Saturday, February 26, 2011

A day in the life.....

I really couldn't think of what I wanted to write about today. You see I'm trying to not be very emotional over the fact that Cliffy's 1 year dx date is approaching on February 28th.. The one thing I haven't done yet in writing about Cliffy and his T1 is include a little insight on what he goes through on a daily basis. In thinking about the number of fingersticks per year just to check his blood sugar that we told DD (The Diabetes Dude), it had me thinking about what he does daily, weekly, monthly, and yearly.

Before I move any further, in case you are not familiar with DD please take a look at his site here:

Noah is a great kid who like Cliffy has T1 diabetes, but he most definitely isn't letting that stop him. He is raising awareness not only for himself, and the disease, but all his T1 friends. Cliffy is actually the PA ambassador for DD, and we are hoping to tons of awesome things to help raise awareness in our area very soon! To take a look at Cliffy's page please see here:

Now to move on with what this post is about.

A day in the of life of Clifford, a 7 year old Type 1 diabetic kid!

Cliffy starts his day around 7-7:30 am. Before eating breakfast he must have his blood sugar checked, which involves at least 1 fingerprick as long as we don't receive a strip error, or have a funky number, then that involves rechecking.

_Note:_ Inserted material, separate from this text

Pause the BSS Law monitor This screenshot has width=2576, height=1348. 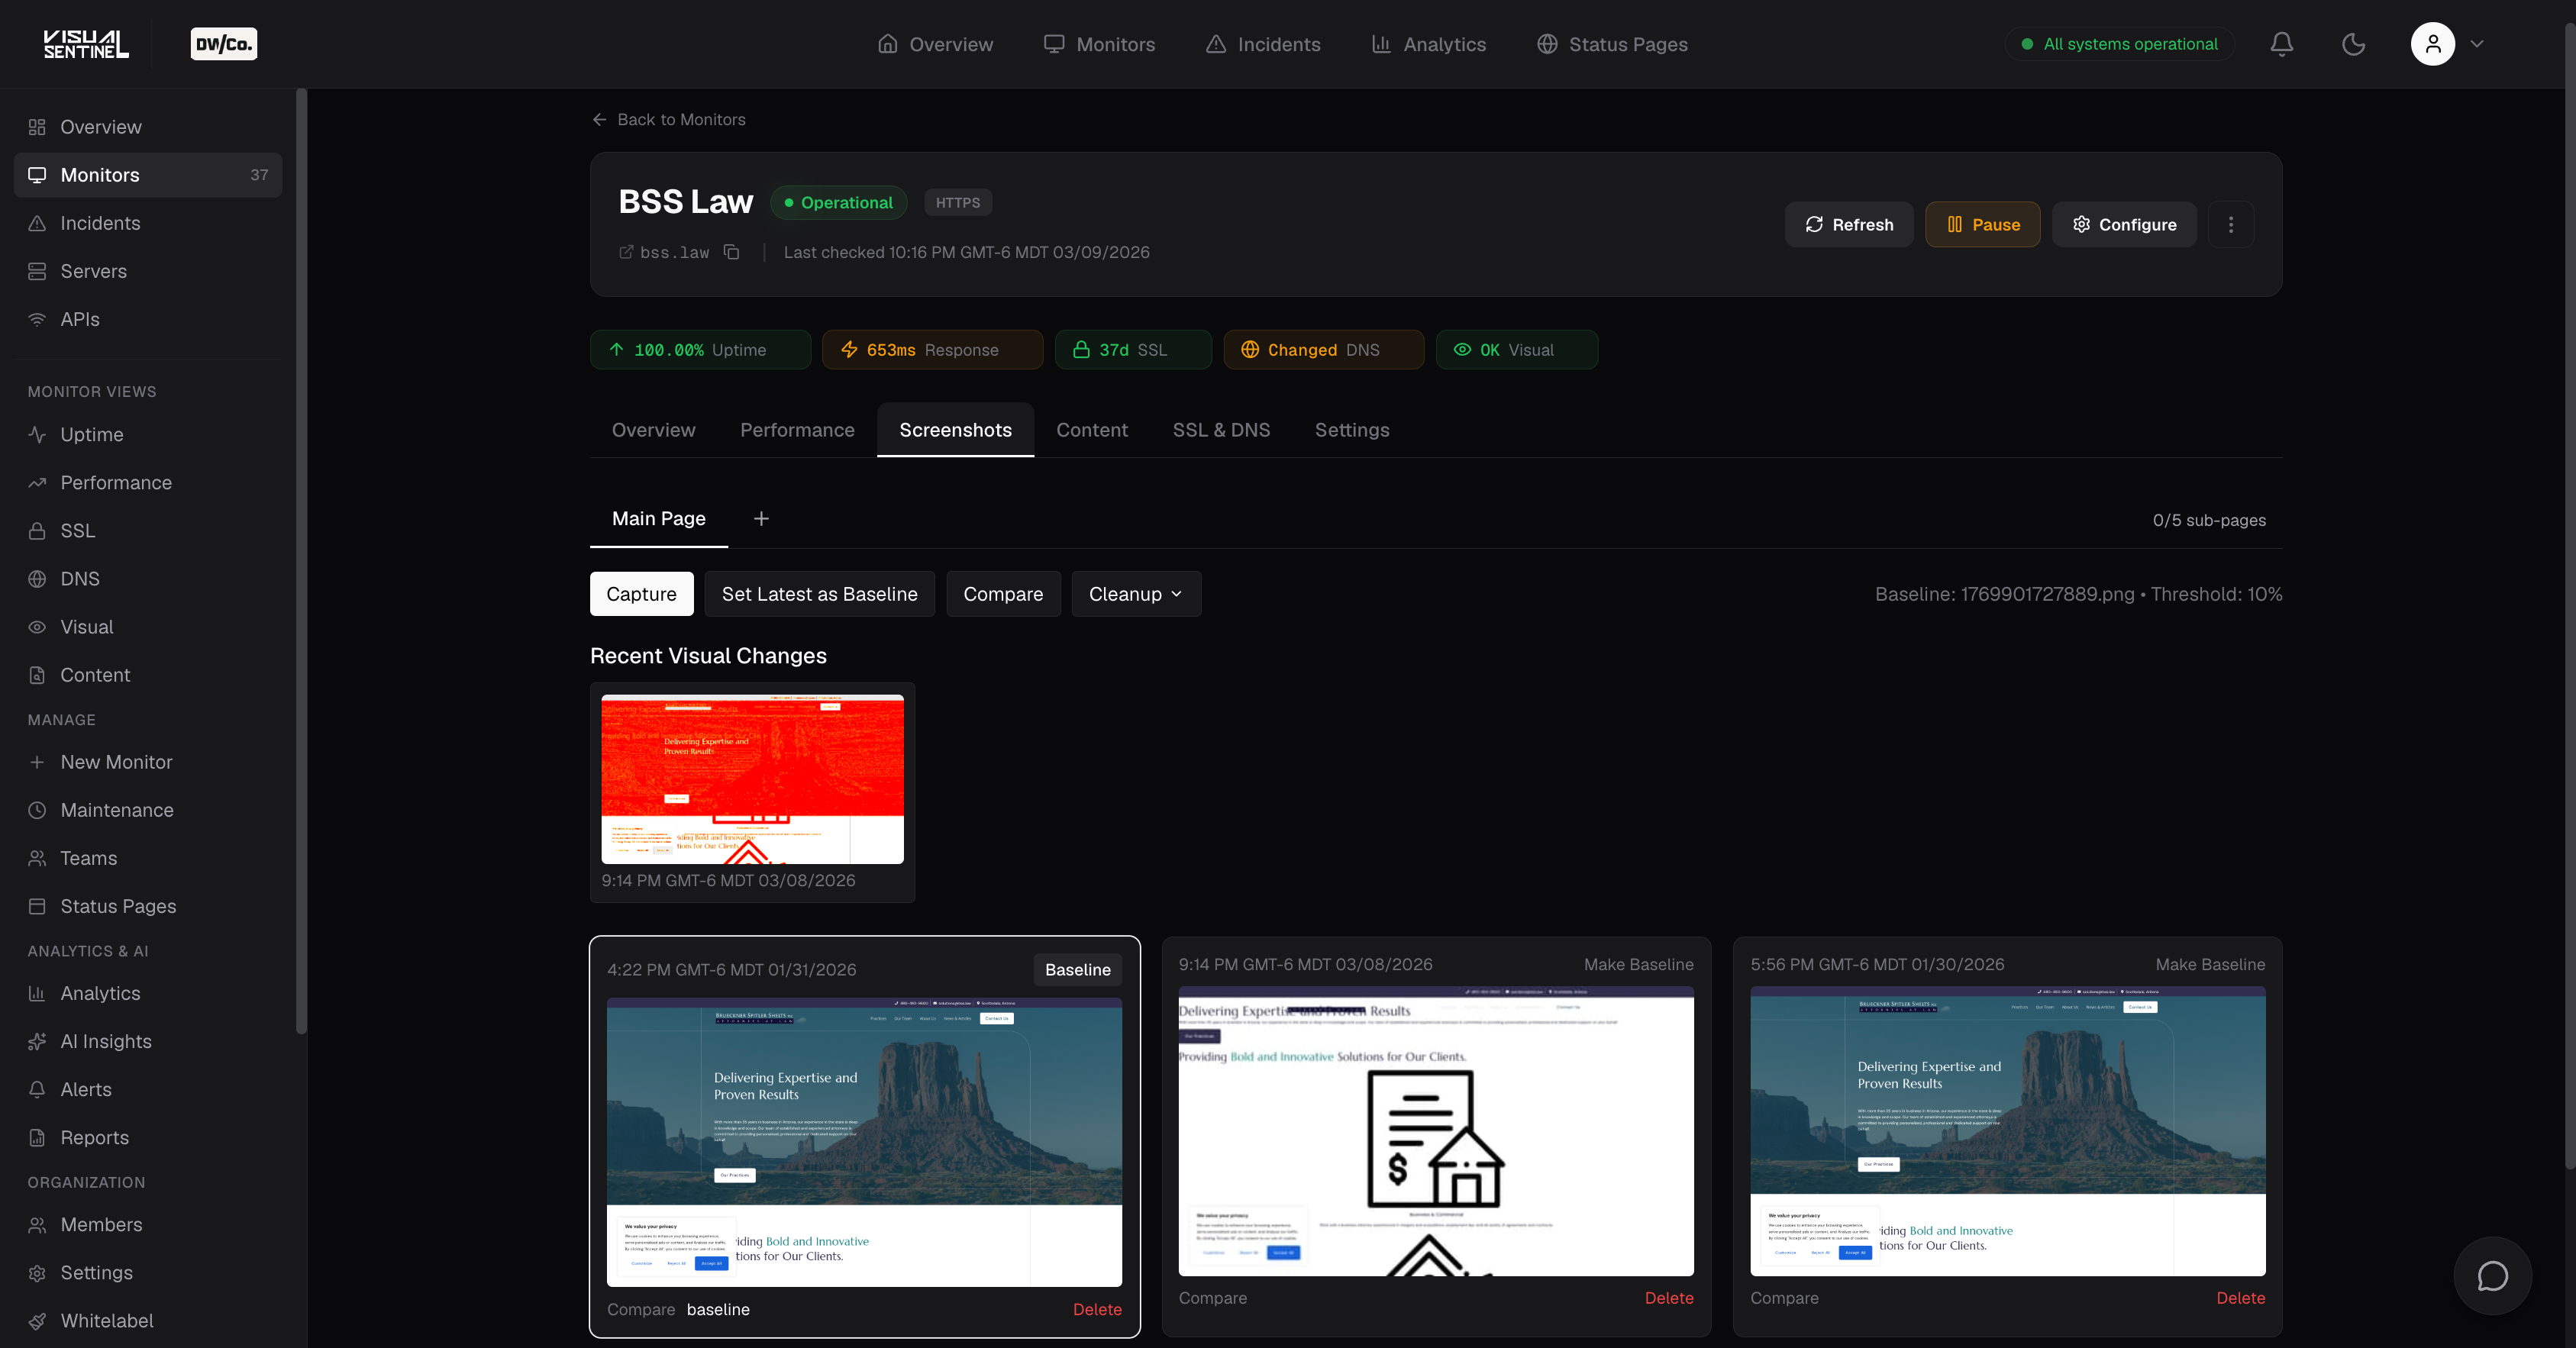(x=1982, y=224)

His carbs, protein and fat grams are all counted out according to his daily diet for breakfast. After his food is ready to go, his insulin is drawn up according to his sliding scale( a sliding scale is because Cliffy is still on Multiple Daily Injections "MDS's" it is how many units of fast acting insulin, which is called humalog, he should receive based on his blood sugar number.) Once his insulin is drawn up, the injection site is cleaned with alcohol( it can be his arms, legs, or tummy he refuses a top of the bum site.) Then his shot is given. NOW and only now can he sit down to eat his breakfast.

Now Cliffy can eat no sooner then 2 hours later and no later then 4 hours later since he received an injection of Humalog. Based on this schedule it is now time to start all over, count his carbs, protein, and fat grams for lunch. Another fingerstick to check his blood sugar, draw up the insulin based on the sliding scale (humalog), clean the site, which by the way should be a different spot then before, site rotation is very important. He gets another shot, then can sit down to eat lunch.

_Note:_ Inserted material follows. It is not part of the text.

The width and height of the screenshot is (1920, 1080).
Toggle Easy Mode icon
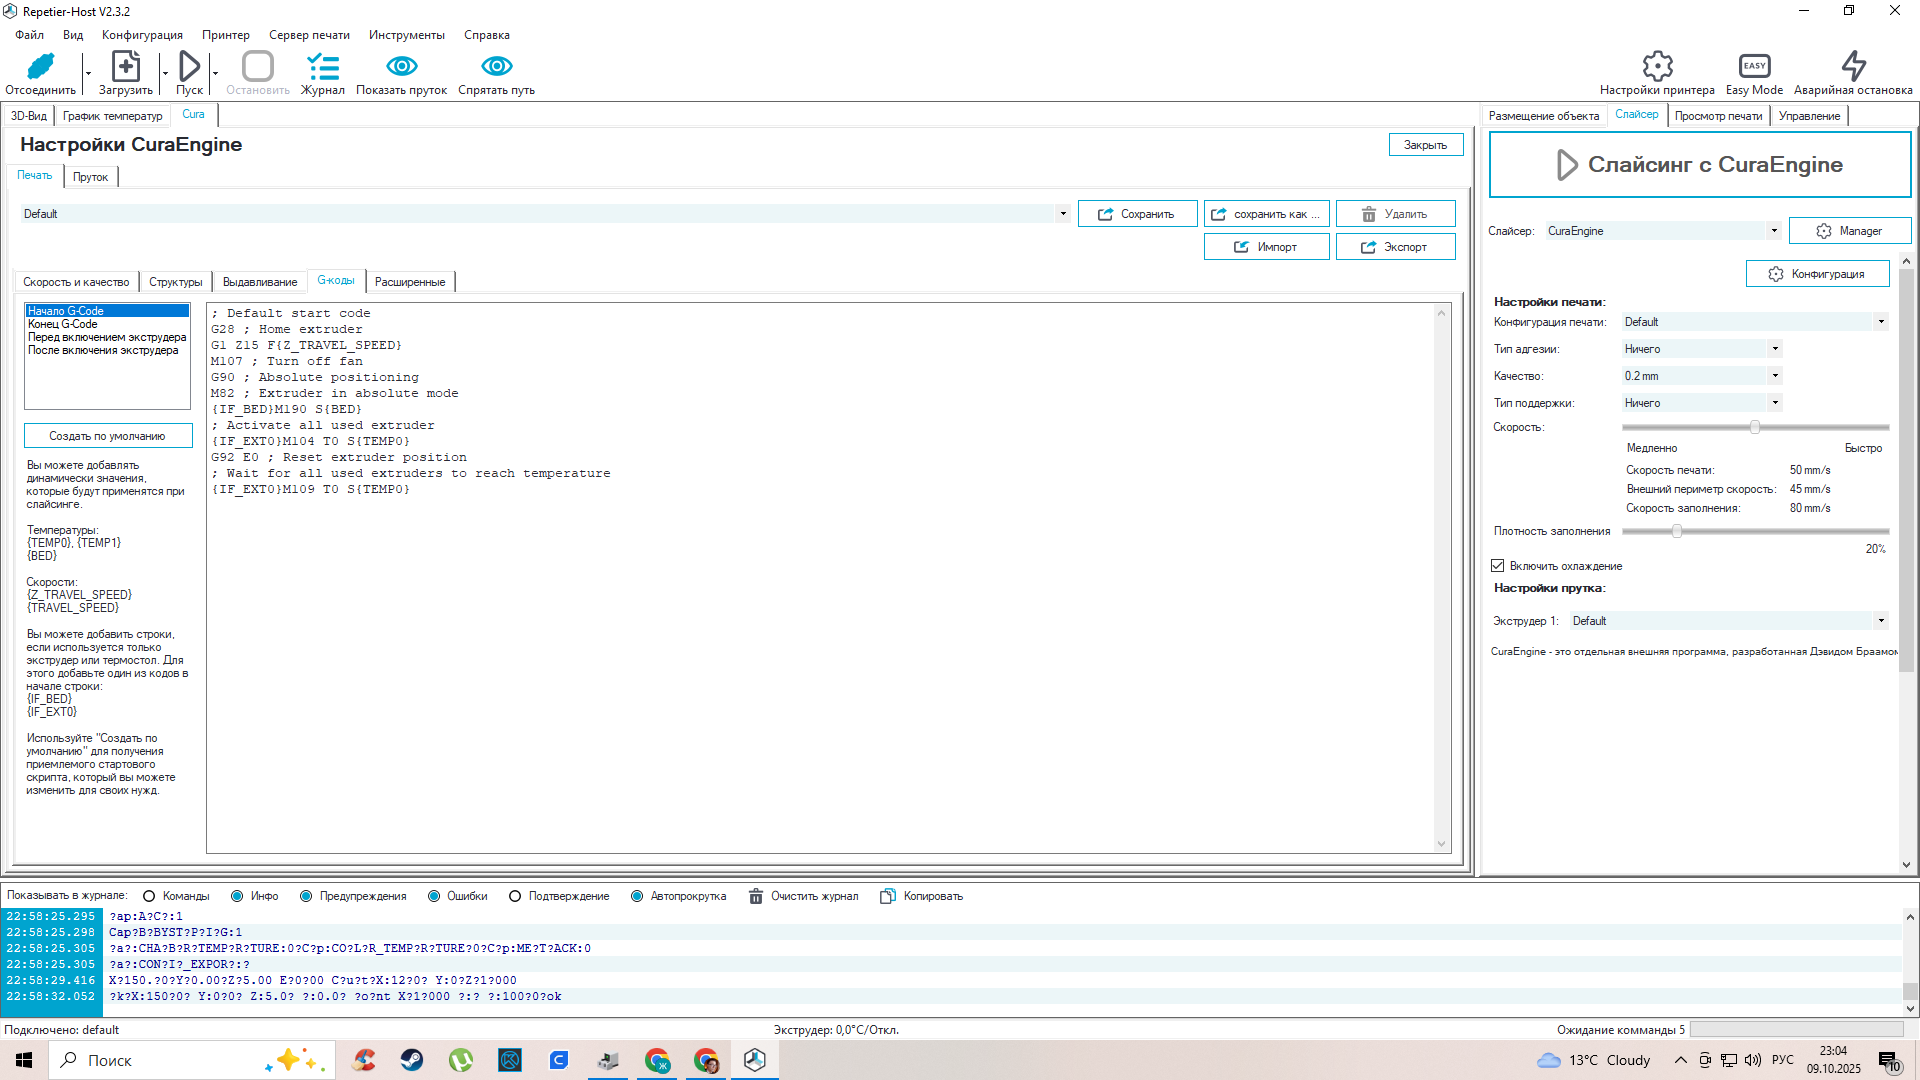pos(1754,67)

Again 2-4 hours later it is snack time. This time his carbs are counted out to 15 grams. He then gets yet another fingerstick, to check his bs#, insulin is drawn (humalog) and another shot, now he can eat his snack.

2-4 more hours later it's DINNERTIME! Carbs, protein, and fat grams are counted, Fingerstick, insulin drawn (humalog), and shot is given.

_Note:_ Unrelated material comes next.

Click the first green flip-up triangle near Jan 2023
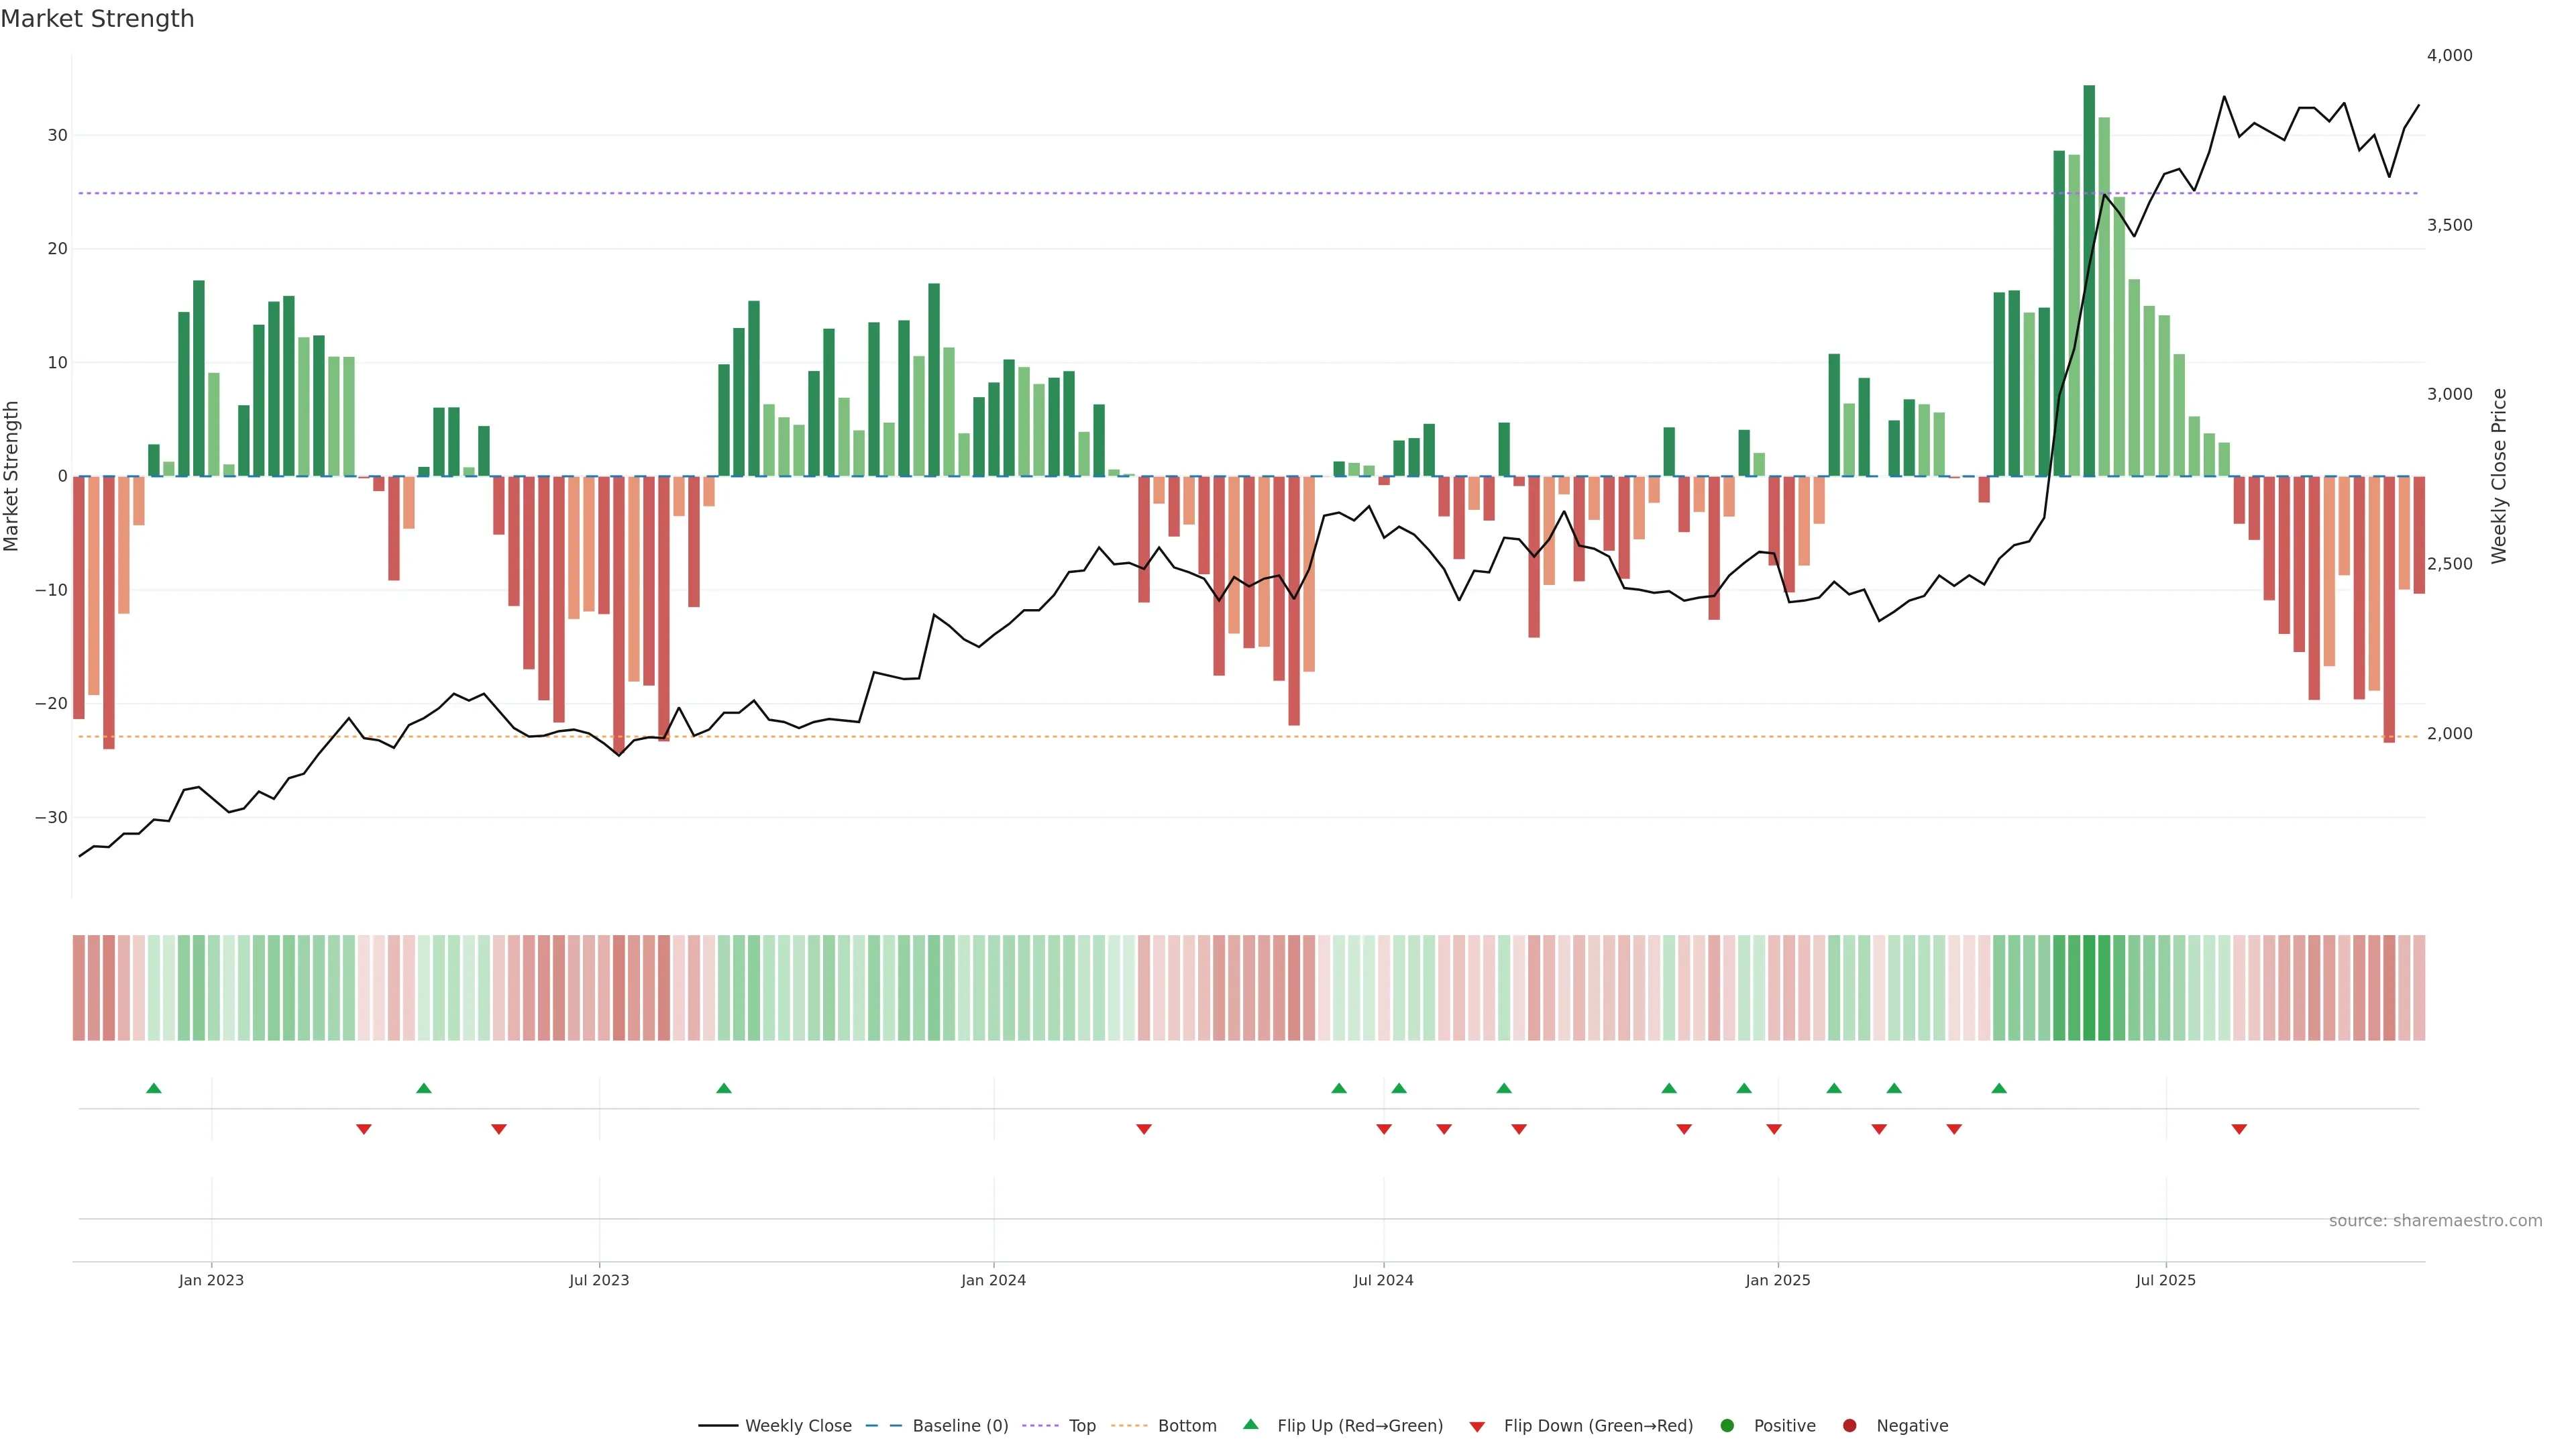This screenshot has height=1449, width=2576. pos(153,1088)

2-4 hours later it's bedtime snack. Here it is a little different, carbs and protein counted, fingerstick to check his bs#, then he gets 2 shots, the fast acting insulin to cover his carbs (humalog) and a long lasting insulin that goes for 24 hrs (Lantus). After both shots he can then eat. And it's sleepy time.

Most of us think about enjoying a night of uninterrupted sleep but Diabetes never sleeps. For the most part Cliffy gets "at least" 2 finger sticks during the night at 12 and 3 am to check his levels. This helps his endo team determine if our Long lasting insulin, and bedtime humalog are right on target as to where they should be or if they need switched. On occasion Cliffy may be running a bit higher which I think of as 400+ now I've learned Cliffy's blood sugar a bit more and how it goes during the night to know he tends to jump at least by 50 to 100 between 3-5 am. Most experts refer to this as the dawn phenomenon. If Cliffy is too high, I then have to "correct" him by giving another insulin injection at night when he is sleeping.

If everything runs smoothly Cliffy will only get around 6-8 fingersticks, and 6 injections a day. If we have a sick day he can endure as many as 25+ fingersticks a day or even more injections. On average he gets roughly around 12 fingersticks and injections a day.

For the most part he does all this with a smile. He plays video games, with his sisters, and army guys just like a normal 7 year old boy. But he has a vast knowledge of carbs, protein, bloodsugar numbers unlike a normal 7 year old boy. He can at anytime let you know how many carbs, and grams of sugar are in a cup of milk, and other items of food.

He is a strong boy and most definitely my hero. And for this reason alone, I will not stop trying to raise awareness, and fighting for a cure. Because he and everyone else battling this monster on a daily basis deserve it more then anything.